E-books with supporting technology can cost about $100, which Throneberry says is a major cost break from what students typically spend on textbooks.

Beck says it’s unclear how some sections focusing on digital education materials will impact the school’s bookstore.

“It will probably have to change to selling more supplies, uniforms and computers,” she said.

Despite the school offering students the change to ditch textbooks for e-books, Beck said instructors will still be required to supply traditional textbooks for students who either can’t afford or don’t want to use a digital version.

  • Tenn. College Hatches Plans To Get Rid of Geese

CHATTANOOGA, Tenn. (AP) — Chattanooga State Community College will try different tactics to prevent the campus from being overrun by Canada geese.

Officials of the college were upset earlier this summer when they learned that about 100 geese they asked the U.S. Department of Agriculture to trap last month were euthanized.
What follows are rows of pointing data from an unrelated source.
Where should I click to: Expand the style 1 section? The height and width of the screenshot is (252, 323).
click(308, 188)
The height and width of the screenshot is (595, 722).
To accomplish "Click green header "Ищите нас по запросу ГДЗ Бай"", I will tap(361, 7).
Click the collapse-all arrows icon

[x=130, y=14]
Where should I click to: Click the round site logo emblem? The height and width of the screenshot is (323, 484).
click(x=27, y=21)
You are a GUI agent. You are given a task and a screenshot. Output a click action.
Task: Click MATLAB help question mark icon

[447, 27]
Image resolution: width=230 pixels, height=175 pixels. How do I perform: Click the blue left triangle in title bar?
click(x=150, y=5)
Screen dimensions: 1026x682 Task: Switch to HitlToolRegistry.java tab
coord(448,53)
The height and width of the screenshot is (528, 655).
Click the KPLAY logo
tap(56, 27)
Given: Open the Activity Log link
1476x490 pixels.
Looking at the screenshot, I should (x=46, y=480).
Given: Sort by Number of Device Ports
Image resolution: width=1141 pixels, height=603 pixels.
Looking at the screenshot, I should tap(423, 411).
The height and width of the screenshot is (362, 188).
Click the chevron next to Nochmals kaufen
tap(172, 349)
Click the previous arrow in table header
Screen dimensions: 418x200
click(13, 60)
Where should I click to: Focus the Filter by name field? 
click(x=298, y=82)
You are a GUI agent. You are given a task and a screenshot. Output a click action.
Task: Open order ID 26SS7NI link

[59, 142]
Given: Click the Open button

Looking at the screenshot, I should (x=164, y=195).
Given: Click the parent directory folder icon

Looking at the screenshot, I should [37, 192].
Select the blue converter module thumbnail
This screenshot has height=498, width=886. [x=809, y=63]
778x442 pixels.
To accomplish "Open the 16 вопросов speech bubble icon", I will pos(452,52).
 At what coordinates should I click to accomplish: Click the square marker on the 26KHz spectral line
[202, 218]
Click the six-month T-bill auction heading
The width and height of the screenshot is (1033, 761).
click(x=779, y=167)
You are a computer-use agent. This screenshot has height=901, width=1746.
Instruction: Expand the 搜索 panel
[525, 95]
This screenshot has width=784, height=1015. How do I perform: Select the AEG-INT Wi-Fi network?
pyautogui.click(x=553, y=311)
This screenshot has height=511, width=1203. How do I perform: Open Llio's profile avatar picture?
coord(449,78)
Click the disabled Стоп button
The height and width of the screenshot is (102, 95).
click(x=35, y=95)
College Associate Vice President Eva Lewis said a growing population of the birds will be made to feel “uncomfortable.” That discomfort will come from playing strobe lights on the lake, placing dummy coyotes made of wire and putting down wire mesh along the lakeshore. Geese don’t like to walk on it.

Lewis said noisemakers are not an option.

Officials are also considering painting eggs the geese lay with vegetable oil, which blocks oxygen and keeps the eggs for developing.

  • Minn. Colleges Report Slowing Enrollment

DULUTH, Minn. (AP) — Several colleges in northeastern Minnesota say enrollment is flat this year, perhaps because the economy is improving.

The University of Minnesota Duluth is expecting smaller overall enrollment. The College of St. Scholastica expects a smaller freshman class. The Fond du Lac Tribal and Community College expects little or no growth.

The Duluth News Tribune says enrollment at Lake Superior College was down 10 percent in June, so the school took action. Mailings, Facebook reminders and phone calls to previous students who hadn’t registered brought that decline down to 3.5 percent.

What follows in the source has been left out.